The annual conference of the Academy of Information Technology convened on Wednesday, March 21, to host kids from five Utah school districts and reinforce the AOIT objective of offering better ways for students to learn. As a member program of the National Academy Foundation, a national network that supports the extracurricular development of professional and personal success, AOIT has branches to work with high school students all over the country.
Director of the local AOIT board Patricia Isom expressed the board’s desire to not only provide young students with education and opportunities, but to also build and maintain interest in the field, which Isom hopes will be contagious.
“We want to not only give students an idea of what’s available to them, but to wow them,” Isom said.
After the buzz of teenage chatter died down in the spacious conference hall before the keynote presentation, Jason Bangerter, adjunct instructor at UVU and owner of the nationally recognized design firm, “Struck,”explained to the students that both form and function are necessary for appealing interactions on the Internet.
As part of his presentation about design-emphasized engineering, Bangerter invited four students from his class, Special Topics in Graphic Design, to show the high school conference goers their class projects.

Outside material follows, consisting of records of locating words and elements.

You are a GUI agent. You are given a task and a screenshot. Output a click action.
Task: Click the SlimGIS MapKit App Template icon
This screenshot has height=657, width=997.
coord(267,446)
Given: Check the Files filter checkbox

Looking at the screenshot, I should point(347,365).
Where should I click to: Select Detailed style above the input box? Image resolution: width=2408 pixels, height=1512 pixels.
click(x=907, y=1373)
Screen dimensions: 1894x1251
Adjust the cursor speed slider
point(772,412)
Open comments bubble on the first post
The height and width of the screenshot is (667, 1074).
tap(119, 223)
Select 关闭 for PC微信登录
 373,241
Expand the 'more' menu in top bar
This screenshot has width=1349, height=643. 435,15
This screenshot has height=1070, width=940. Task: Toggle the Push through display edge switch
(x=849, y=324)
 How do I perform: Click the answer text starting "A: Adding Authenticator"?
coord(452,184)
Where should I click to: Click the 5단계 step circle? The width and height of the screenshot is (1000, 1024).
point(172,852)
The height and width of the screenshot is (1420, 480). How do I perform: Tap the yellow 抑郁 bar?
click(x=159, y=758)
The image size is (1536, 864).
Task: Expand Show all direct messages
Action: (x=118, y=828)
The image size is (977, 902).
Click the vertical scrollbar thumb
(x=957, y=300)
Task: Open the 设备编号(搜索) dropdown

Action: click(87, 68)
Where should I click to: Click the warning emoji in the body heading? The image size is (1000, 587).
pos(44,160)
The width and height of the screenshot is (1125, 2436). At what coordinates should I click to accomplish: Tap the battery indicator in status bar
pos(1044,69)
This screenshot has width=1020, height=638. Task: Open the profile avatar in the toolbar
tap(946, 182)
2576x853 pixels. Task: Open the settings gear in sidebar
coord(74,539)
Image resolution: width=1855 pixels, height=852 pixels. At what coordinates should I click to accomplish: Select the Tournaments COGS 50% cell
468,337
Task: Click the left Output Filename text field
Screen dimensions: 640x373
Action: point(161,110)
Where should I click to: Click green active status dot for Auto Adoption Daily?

UVU students, Ethan Clark, Stephanie Bird, Nick Bluth and UVU Review Life Designer, Drew Milton, showcased projects that ranged from animated stock portfolios to a program that tracks and analyzes business’ check–in based promotions from apps like Foursquare, Yelp and Facebook.
Making things like app construction, software development and HTML 5 – all included as topics in the day’s sessions – appeal to high school age kids might seem like a daunting task, but the attendees of the conference were uncharacteristically excited to be there Wednesday, learning from the likes of Electronic Arts Animation Director Paul Metcalfe and EA Creative Director Richard Reagan.
Nicole Neumarker, vice president of technology at Neutron Interactive, taught a session called “Technology – not just a dude thing.” Neumarker explained that access to technology creation and design is no longer limited to a certain demographic.
“[We are] on the cusp of a singularity of capabilities because of the exponential growth of technology,” Neumarker said.
That singularity felt almost palpable at this conference, with the wisdom imparted to the eager youth in the speeches and seminars falling impartially on the ears of each person.
NAF Regional Director Beth Kay articulated the success of the annual AOIT Conference.
“[This conference] is a great example of how excited, committed adults in a community can change people’s futures,” Kay said.